Last Friday, literary journal Tolka celebrated the launch of its latest issue at Charlie Byrne’s Bookshop with authors Roisin Kiberd and Brenda Romero, who read from their pieces published in the journal. Tolka’s editors — Liam Harrison, Seán Hayes and Catherine Hearn — have an aim to publish “promiscuous non-fiction”, and the evening at Charlie Byrne’s exemplifies very well what they mean by that.

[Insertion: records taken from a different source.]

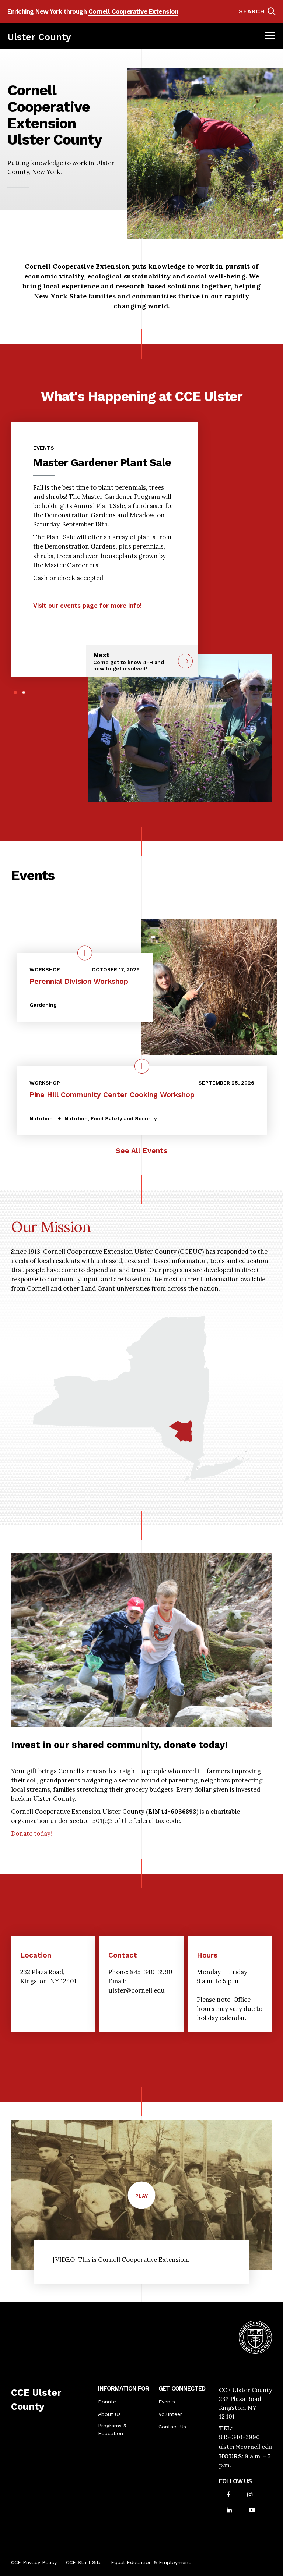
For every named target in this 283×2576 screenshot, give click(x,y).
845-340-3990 (239, 2437)
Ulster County (39, 37)
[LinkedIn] (229, 2510)
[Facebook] (228, 2495)
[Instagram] (249, 2495)
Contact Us (172, 2427)
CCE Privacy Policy (34, 2562)
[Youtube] (252, 2510)
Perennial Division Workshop (78, 981)
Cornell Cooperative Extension (133, 11)
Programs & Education (112, 2429)
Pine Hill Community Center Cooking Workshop (112, 1094)
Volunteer (170, 2414)
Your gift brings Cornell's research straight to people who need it (106, 1771)
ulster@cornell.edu (245, 2446)
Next (128, 661)
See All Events (141, 1150)
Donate (107, 2402)
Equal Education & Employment (151, 2562)
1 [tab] (15, 692)
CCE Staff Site (84, 2562)
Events (166, 2402)
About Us (109, 2414)
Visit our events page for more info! (87, 605)
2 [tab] (23, 692)
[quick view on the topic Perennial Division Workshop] (84, 952)
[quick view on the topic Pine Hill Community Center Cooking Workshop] (141, 1066)
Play (145, 2201)
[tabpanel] (104, 523)
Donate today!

Born during the pandemic, Tolka has become an important piece in Ireland’s vast literary journal scene, set apart by the passion its editors share for publishing non-fiction that is not easily defined. They decided to take the name from the Tolka river because, as Catherine Hearn explained, the word comes from the Irish “tolga”, which means to overflow, and most of the texts they publish share the quality of stretching the limits of genres.
One of the pieces included in the latest issue of the journal, “What We Share” by Brenda Romero, is an interactive piece of non-fiction in which, in the style of role-playing video games, the reader chooses the path the main character takes from a set of options. The text focuses on real-life stories of women who were sexually trafficked and the choices offered to the reader only reinforce the powerlessness of the character. “How do you find the balance between fiction and nonfiction in a piece?”, Romero was later asked by a member of the public, and the question might as well express the genre-bending nature of the text and much of the spirit of Tolka’s preached “promiscuity”.
The overflowing quality was also much noted when Roisin Kirberd read from the piece published in Tolka’s second issue, “Jeff Bezos Talks to God”, which focuses on the brief minutes the billionaire spent in his spaceship in 2021. The piece is not only a mix of non-fiction, critical commentary, and nonfiction, but also a hybrid in its form: at parts list, essay, story, and article. When discussing with the authors, Liam Harrison quoted Beckett: “form is content, content is form”, and went on to ask Romero and Kiberd about the genesis of their work. The evening at Charlie Byrne’s was a celebration of Tolka’s new issue and a reiteration of it being the place where “the overflow” and the “literary promiscuous” find their place. In an age where we feel compelled to label most things, it is much appreciated to know such a place exists.